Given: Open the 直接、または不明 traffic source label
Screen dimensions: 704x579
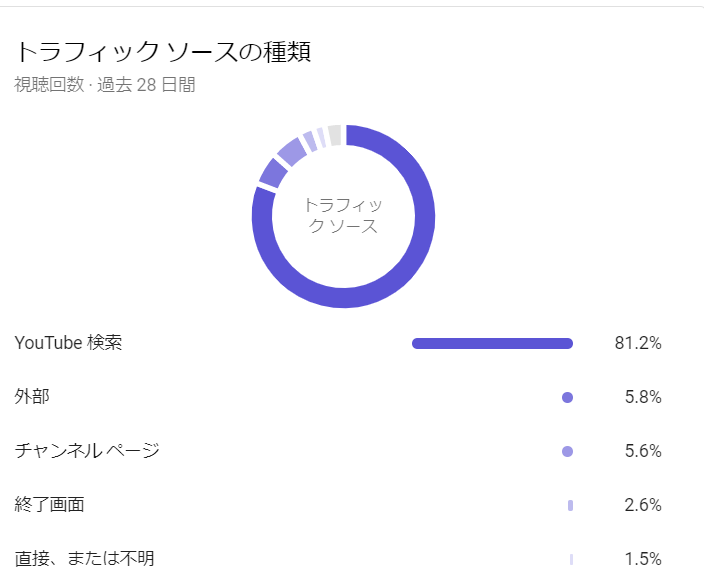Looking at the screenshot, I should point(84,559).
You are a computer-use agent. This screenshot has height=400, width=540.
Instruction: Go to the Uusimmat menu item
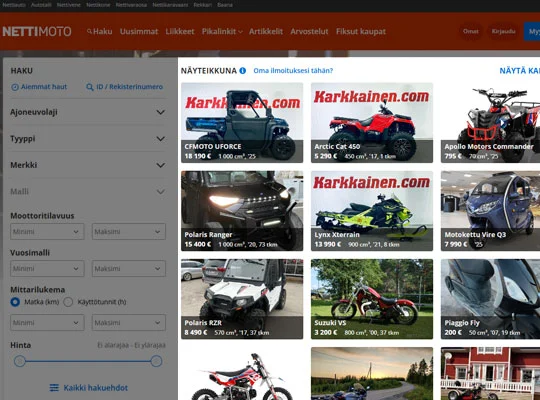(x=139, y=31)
-=-=-=-=-
▶ To do
Return each line of the material exactly as written; exclude the pictures.

▶ Expected output
Given: Open the 直接、または不明 traffic source label
Screen dimensions: 704x579
Looking at the screenshot, I should point(84,559).
You are a computer-use agent. This screenshot has height=400, width=540.
Instruction: Go to the Uusimmat menu item
(x=139, y=31)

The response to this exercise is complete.